While I do accept that by RAW the steed appears with nothing and disappears leaving behind everything, I'm not really concerned with RAW (or RAI) because I'm proposing three changes to the spell(s) that would be house rules/errata.
Yes it would make the spell a little more powerful because saddle and barding could stay with the mount. However, I'm also proposing a rule making it less powerful: requiring the spell to be prepared as one of the 1/2 level + CHA. Balanced? Maybe not.
Oh I completely understand what you are proposing. Its madangry that appears to not be thinking this is a discussion on RAW. Even if he doesnt he has still to be able to state how RAW supports having gear. Now hes at opinion. It's not opinion dude its supported by both RAW and RAI. Opinion wouldn't be supported by either let alone both.
I dont think that would be balanced at all. The Majority of Paladins always have find Steed prepared. Simply because its brings vary great bonuses especially if your character is set up for mounted combat.
Like I stated though the best thing to do to balance the spell out as you intend would be to fully adopt how 3.5 handles it. You can summon the mount at any time with any of the gear you had on it. However if it dies you take a -1 to attack and damage rolls and have to wait 30 days to get it back. While harsh this is a balance to having a walking teleporting gear sachel at the whim.
Hi guys! Please ensure that when entering into discussions with your fellow community members that you each treat one another with respect. Differing opinions are important and these discussions can be very fruitful, but we need to ensure that we're dissecting and debating the ideas present, and not one another. Thanks all!
I think this is an interesting topic.
1. I think having the spell scale by CR is a good start point. Maybe add in condition where you can only get beasts. That way find greater steed is still relevant for unlocking more powerful magical creatures.
2. I don't understand the issue here? From want I've read of the spell it doesn't say you need to have it prepared. Instead I read this as find familiar, where once the spell is casts you don't need to keep it ready to use all of its functions. Correct me if I'm wrong...

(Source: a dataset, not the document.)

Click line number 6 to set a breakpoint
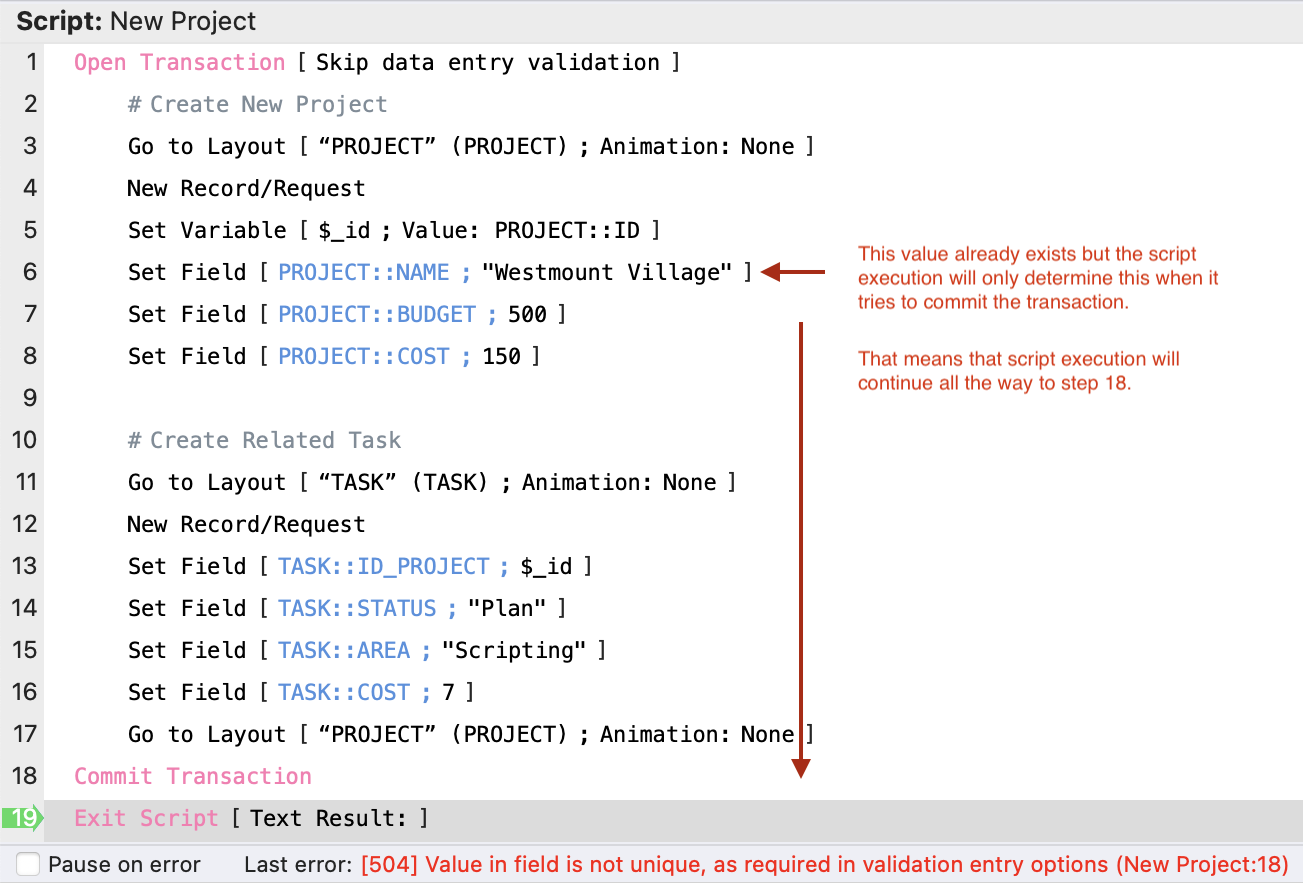Viewport: 1303px width, 883px height. (x=29, y=272)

3. Kinda got to agree with khaldo here; summons shouldn't be able to keep things they didn't come in with. That said, if the beast has equipment in its stat block I see no reason not to play as is. If you want a way to upgrade the steed, I think the fact it's actually a spirit that can change shape means that adding scalling to the spell should solve that issue.

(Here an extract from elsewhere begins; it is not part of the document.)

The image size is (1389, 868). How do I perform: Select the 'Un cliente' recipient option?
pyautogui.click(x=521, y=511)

With the majority of standard settings being in dungeons, majority of mounts will have a hard time getting a lot of use.
I've played a Paladin with a mount for quite some time and never found it must of an issue nor did the DM have any issue working with it. Eventually, he just started targeting the mount when I didn't have the Mounted Combatant Feat.

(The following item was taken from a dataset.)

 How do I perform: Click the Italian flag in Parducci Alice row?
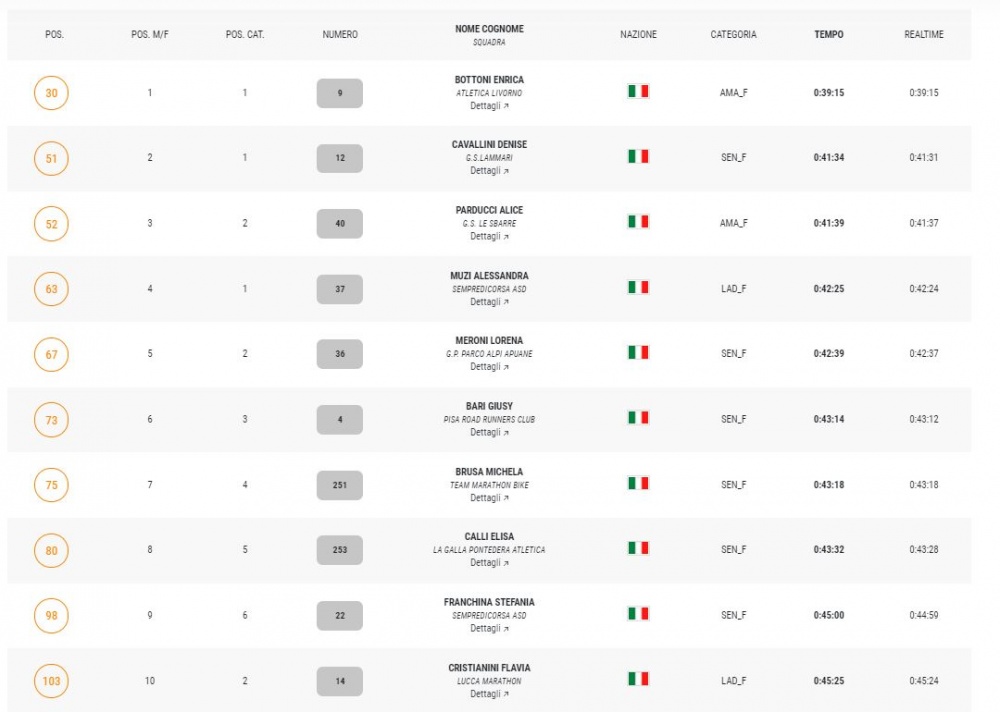[x=638, y=221]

Like Nutronic mentioned, the spell functions in the same vein as Find Familiar. This isn't a creature that normally has this form; it's a spirit be it Celestial, Fey or Infernal that has taken a form of a mountable creature. How much your DM wants to play with that is up to them. The Creature is, however, bounded to their summoner as per the spell written. It does not take gear with them if they were to disappear for one reason or another, so hauling gear back is going to be required if the party can't wait a Long Rest +10 minutes.
Where the question of functionality depends on the DM. Is this the mount acting Independently or does it only act by it's rider. For my group, the DM ruled that while mounted, we operated by my turn economy and dismounted, we had independent economies. Learned how that works in my favor still when, after a monster dismounted me, I got an easy kill after Trampling and Adv Bashing it.
if the Mount is Independent, it's effectively summoning a low CR creature that doesn't vanish over time. You get to make use of the full action of the Mount along with the Full Action of the Rider. If the mount is not Independent, then the Rider just gets a boost to Mobility and access to certain feats and weapons. Plus someone to talk to in their head.